Что всегда импонирует в книгах Алпатова – так это, во-первых, универсальная культура автора, позволяющая ему рассматривать свой предмет в широком историко-культурном контексте, поворачивая его различными гранями, в живых связях с реалиями эпохи – с событиями общественной жизни, с поэзией, философией, нравами, вкусами, обычаями. А во-вторых, нисколько всем этим не заслоняемая, не отодвигаемая на второй план, неподдельная любовь автора к самому явлению искусства как таковому. Вот это, пожалуй, самое главное. Этого никакой эрудицией не добудешь: тут нужен талант, сердце, проникновение. Алпатов – аналитик он много рассуждает, сопоставляет, даже измеряет и чертит схемы, но замечательно то, что своим аналитическим скальпелем он умеет не повредить живых тканей искусства, не нарушить целостности. Произведение искусства остается стоять перед его мысленным взором как самосветящийся кристалл. И никогда не «растворяется» в историческом фоне, как бы широко и импозантно этот фон ни был обрисован.
Исходная методологическая идея М.В. Алпатова, собственно, очень проста: она состоит в том, что «самый надежный источник истории искусства – всегда сами произведения искусства». Не то, что вокруг них, и не то, что по поводу их, а они сами. Поэтому М.В. Алпатов с некоторым раздражением относится к «знаточеству», порой переходящему в крохоборчество: к бесконечным разысканиям и мелочным уточнениям «судеб» произведения, данных по поводу его литературных, иконографических и прочих источников. Хотя и сам он – первоклассный знаток и эрудит, но он против того, чтобы дотошная следовательская «кухня» вместо свойственного ей подсобного места претендовала на главное. Он за то, чтобы как можно пристальнее всматриваться, вдумываться в само произведение как оно есть, как оно создано художником, – и тогда оно само заговорит, расскажет многое, и не только о себе, а и об источниках жизни, его питавших.

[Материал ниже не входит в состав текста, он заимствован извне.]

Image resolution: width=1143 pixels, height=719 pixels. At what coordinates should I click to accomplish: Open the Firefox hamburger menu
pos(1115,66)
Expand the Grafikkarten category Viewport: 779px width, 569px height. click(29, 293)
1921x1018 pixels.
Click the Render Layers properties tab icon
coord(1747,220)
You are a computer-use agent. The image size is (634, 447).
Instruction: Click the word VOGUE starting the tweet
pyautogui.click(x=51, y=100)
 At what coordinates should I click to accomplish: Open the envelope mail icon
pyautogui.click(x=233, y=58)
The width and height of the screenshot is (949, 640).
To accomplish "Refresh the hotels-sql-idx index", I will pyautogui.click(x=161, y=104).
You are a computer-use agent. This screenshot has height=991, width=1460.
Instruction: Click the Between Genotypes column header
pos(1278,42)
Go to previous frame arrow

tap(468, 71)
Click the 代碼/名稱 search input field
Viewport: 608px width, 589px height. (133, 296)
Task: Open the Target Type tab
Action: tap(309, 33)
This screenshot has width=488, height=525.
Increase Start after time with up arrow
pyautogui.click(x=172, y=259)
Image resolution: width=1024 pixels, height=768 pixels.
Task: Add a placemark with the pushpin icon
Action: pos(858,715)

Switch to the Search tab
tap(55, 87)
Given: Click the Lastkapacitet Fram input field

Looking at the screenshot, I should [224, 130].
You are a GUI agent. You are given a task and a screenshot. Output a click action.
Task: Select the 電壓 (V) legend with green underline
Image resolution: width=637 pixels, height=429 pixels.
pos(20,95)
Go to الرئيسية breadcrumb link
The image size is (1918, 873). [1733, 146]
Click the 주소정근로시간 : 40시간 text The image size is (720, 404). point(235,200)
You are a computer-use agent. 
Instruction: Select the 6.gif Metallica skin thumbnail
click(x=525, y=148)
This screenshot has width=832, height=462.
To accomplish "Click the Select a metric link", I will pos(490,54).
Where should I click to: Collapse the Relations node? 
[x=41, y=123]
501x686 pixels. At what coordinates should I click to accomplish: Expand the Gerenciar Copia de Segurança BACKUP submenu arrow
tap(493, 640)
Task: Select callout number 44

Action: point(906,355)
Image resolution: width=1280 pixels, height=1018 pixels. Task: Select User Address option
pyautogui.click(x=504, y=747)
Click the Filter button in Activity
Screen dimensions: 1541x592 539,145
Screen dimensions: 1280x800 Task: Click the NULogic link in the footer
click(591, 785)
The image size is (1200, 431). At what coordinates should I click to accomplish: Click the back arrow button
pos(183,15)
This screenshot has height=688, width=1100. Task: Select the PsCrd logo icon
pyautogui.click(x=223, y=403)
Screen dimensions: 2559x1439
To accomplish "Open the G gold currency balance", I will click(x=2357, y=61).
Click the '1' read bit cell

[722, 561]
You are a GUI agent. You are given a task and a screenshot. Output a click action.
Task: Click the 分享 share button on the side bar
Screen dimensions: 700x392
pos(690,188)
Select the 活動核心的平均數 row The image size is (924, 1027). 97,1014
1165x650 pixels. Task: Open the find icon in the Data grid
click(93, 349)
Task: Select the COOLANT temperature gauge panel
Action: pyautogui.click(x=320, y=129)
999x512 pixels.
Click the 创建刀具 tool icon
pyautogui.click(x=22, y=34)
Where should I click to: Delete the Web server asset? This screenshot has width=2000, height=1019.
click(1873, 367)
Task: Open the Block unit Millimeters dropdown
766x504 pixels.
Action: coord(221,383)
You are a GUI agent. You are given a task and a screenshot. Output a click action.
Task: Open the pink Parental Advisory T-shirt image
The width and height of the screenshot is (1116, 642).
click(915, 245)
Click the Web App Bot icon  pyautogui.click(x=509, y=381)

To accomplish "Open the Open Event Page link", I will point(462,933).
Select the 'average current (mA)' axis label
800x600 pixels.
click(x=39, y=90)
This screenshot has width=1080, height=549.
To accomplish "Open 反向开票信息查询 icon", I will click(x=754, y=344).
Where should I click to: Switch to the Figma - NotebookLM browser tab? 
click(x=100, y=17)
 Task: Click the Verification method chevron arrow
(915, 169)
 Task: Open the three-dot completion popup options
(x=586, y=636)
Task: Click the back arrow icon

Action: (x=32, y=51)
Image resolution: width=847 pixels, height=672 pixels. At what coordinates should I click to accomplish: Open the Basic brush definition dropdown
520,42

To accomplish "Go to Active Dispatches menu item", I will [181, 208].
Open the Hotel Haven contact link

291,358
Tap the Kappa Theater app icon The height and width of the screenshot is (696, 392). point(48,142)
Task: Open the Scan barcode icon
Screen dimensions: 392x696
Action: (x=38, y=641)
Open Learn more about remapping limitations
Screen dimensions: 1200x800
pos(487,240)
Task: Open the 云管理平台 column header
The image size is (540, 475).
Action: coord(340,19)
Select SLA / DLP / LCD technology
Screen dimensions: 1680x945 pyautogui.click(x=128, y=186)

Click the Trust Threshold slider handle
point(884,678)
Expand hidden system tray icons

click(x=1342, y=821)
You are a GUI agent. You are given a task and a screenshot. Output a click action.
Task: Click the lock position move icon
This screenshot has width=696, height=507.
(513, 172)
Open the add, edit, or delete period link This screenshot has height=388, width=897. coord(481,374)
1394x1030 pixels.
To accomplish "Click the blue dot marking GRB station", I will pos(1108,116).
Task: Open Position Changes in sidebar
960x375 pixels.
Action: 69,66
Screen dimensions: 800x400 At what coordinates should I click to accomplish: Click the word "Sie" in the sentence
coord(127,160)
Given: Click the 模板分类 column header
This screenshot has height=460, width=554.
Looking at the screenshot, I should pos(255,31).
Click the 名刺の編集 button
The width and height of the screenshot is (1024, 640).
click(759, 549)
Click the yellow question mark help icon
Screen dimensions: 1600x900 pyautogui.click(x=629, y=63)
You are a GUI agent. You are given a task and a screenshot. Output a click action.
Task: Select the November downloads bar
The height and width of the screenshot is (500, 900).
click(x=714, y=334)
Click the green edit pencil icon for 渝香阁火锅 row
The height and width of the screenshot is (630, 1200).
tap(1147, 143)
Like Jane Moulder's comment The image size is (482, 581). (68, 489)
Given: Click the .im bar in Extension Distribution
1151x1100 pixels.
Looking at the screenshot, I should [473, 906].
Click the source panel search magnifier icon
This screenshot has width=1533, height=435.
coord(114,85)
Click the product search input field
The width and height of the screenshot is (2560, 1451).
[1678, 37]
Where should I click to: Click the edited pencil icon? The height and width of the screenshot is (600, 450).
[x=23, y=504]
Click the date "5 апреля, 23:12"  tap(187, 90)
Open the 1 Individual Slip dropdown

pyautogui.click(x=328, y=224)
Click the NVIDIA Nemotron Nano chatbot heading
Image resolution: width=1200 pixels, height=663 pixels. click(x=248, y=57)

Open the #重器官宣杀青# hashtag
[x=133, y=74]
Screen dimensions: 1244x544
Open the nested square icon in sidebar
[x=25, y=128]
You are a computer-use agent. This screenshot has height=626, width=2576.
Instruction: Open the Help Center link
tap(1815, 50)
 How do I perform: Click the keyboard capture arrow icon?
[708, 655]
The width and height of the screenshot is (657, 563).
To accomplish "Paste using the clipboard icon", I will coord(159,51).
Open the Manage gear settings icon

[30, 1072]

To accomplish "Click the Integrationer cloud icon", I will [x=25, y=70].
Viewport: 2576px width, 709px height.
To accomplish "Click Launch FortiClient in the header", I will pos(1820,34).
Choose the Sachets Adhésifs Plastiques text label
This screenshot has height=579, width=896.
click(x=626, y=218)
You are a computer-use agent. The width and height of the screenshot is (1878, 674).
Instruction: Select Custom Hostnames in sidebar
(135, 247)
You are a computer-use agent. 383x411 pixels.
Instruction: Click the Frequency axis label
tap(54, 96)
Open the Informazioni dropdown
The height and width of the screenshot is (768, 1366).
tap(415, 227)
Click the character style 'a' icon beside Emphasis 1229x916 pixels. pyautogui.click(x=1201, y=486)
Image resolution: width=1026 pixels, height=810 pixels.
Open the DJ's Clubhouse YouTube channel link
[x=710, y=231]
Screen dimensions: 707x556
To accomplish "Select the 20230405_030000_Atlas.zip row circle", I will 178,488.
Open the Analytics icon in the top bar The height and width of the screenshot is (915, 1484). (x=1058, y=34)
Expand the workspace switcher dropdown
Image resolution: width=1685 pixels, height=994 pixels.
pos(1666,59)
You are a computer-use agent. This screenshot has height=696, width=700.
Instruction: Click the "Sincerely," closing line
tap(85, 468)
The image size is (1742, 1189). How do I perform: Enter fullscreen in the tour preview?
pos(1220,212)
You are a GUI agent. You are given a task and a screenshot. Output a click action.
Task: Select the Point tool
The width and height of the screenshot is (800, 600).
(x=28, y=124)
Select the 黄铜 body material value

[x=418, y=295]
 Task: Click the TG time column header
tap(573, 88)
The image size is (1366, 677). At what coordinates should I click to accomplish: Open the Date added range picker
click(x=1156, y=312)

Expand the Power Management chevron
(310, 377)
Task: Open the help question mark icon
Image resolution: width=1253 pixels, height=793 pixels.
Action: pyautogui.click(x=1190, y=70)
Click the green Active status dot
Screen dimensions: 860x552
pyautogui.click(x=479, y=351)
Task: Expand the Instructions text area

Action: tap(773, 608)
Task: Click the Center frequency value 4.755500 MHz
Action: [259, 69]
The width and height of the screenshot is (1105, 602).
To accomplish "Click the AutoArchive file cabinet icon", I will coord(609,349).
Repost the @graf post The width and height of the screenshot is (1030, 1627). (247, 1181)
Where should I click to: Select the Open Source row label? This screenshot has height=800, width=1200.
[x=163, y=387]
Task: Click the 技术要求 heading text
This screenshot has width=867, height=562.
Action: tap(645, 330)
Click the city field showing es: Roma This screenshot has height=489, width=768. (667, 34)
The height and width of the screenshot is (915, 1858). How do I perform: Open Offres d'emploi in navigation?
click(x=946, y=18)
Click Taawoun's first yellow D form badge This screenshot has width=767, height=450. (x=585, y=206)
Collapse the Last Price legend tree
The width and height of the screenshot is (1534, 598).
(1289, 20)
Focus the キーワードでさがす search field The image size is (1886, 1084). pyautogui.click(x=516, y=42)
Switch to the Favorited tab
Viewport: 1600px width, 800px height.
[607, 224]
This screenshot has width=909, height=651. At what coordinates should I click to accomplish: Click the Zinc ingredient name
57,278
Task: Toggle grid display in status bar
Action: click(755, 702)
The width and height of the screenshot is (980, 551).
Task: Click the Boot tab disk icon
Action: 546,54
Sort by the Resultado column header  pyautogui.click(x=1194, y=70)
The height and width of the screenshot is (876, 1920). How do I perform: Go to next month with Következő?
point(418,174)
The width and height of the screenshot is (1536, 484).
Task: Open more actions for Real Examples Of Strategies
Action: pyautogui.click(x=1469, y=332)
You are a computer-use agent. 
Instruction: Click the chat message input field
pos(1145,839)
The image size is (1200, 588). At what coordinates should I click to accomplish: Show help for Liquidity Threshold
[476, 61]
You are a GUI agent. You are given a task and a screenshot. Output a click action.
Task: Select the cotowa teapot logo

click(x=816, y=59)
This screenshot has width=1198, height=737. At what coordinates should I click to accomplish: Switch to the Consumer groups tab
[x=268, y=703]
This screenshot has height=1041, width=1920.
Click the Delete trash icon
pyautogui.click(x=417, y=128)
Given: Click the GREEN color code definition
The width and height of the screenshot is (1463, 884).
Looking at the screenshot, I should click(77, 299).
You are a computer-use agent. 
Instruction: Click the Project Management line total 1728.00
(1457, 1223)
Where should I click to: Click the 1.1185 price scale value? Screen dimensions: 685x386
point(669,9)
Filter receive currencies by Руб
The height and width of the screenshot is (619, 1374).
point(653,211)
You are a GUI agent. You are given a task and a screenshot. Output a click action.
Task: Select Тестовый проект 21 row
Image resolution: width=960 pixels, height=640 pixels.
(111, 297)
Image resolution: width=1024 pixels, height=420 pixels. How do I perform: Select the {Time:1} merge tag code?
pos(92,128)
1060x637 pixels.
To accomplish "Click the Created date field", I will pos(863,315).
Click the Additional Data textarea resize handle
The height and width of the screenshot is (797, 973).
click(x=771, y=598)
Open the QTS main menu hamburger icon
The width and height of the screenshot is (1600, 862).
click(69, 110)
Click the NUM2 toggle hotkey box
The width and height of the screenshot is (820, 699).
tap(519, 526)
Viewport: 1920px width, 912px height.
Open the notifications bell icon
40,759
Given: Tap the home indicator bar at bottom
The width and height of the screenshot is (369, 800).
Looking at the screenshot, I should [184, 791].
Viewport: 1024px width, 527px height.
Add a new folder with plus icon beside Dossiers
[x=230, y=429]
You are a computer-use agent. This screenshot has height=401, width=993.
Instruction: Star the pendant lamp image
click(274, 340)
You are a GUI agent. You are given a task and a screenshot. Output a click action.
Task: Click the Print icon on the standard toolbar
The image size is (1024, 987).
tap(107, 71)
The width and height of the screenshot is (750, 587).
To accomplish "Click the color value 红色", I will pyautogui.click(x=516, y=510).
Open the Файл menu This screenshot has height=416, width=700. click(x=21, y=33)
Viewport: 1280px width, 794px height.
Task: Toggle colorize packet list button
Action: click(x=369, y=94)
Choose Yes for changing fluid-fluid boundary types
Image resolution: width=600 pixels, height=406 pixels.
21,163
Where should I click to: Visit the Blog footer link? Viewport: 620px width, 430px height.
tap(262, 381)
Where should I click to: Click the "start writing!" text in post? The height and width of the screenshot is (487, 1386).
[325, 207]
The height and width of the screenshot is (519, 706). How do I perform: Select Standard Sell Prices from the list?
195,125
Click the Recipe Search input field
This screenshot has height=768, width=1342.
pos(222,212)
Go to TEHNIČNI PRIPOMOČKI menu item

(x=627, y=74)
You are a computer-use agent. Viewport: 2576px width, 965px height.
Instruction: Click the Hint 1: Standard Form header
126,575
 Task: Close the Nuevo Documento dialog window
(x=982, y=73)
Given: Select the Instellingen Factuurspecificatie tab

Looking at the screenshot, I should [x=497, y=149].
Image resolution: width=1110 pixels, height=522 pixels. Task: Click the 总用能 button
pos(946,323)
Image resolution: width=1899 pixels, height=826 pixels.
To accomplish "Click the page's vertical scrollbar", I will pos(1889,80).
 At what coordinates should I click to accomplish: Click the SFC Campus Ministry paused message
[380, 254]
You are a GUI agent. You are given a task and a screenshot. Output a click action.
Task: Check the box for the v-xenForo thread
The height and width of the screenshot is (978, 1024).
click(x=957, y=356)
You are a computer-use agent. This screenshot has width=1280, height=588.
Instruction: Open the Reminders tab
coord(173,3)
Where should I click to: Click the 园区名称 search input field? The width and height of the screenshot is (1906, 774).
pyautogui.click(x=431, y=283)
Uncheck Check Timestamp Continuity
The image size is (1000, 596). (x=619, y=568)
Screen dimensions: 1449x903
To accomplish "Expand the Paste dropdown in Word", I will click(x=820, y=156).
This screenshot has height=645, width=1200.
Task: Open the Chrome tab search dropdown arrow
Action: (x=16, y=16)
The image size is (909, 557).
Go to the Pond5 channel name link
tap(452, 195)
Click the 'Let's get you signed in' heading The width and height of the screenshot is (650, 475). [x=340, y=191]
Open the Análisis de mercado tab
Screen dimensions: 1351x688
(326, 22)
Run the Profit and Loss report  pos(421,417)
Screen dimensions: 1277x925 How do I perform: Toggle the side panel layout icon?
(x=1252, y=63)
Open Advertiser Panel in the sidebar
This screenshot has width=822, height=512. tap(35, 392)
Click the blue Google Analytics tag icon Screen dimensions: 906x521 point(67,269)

Поэтому самый органичный для М.В. Алпатова жанр, в котором он достигает наибольших успехов, – это монографический «этюд»: небольшое по объему исследование об одном каком-нибудь памятнике искусства. Именно здесь ученый с блеском обнаруживает сильнейшие стороны своего метода; здесь он учит нас пристальности взора, способности «войти» в художественный мир и в нем ориентироваться. Причем Алпатов чаще всего берет произведения первой художественной величины, шедевры, такие, о которых, казалось бы, сказано и написано уже достаточно много. Это не смущает исследователя: он верит в неисчерпаемость великих произведений, в возможность открытия в них новых и новых пластов смысла. «Созданные на пересечении великих исторических эпох или в пору наибольшего художественного подъема, они заключают в себе такие огромные творческие силы, что пристальное изучение одного из них ближе подводит к пониманию всего исторического периода, чем беглый обзор десятка или сотни типичных, но заурядных мастеров»1
.Казалось бы, уж на что много сказано и написано о «Боярыне Морозовой» Сурикова. Так много и так обстоятельно, что как будто уже некий слой словесного лака лежит на знаменитой картине и «мешает наслаждаться» (по выражению ее создателя).
Но М.В. Алпатов несколько лет тому назад выступил с заявлением почти парадоксальным: «Нам предстоит еще много изучать замечательную картину Сурикова, раздумывать над ней, анализировать ее. В ней самой нас ждут самые главные открытия»2
. Только еще ждут! А как же те, что уже сделаны? М.В. Алпатов показал, что сделаны они по двум разъединенным руслам: по линии «содержания» и «формы». «Содержание» – это исторические события и лица, положенные в основу картины, и сама ее фабула. «Форма» – это «художественные особенности»: сани, которые «идут», расположение групп, морозный синеватый колорит и так далее. «Не хватает только одного – понимания того, что Суриков был художником, то есть что он достиг в картине главного путем художественного познания, или, как говорят, художественного видения и художественного выражения. Ведь быть художником – это иное дело, чем быть психологом или историком. Быть художником – это больше, чем быть мастером колорита и композиции»3.Я привожу здесь эти слова, не входя в обсуждение вопроса о «Боярыне Морозовой», не присоединяясь и не полемизируя, а только чтобы показать, что было целью самого М.В. Алпатова в его трудах и к чему он призывает своих коллег: «преодолеть двойственность, лежащую в основе большинства работ, в которых изучение “сюжета” чисто механически сопрягается с так называемым “формальным анализом”»4
. В самом деле: разве произведение искусства – «содержание» плюс «форма»? Разве оно не есть нечто органическое, неделимое – живой плод художественного познания?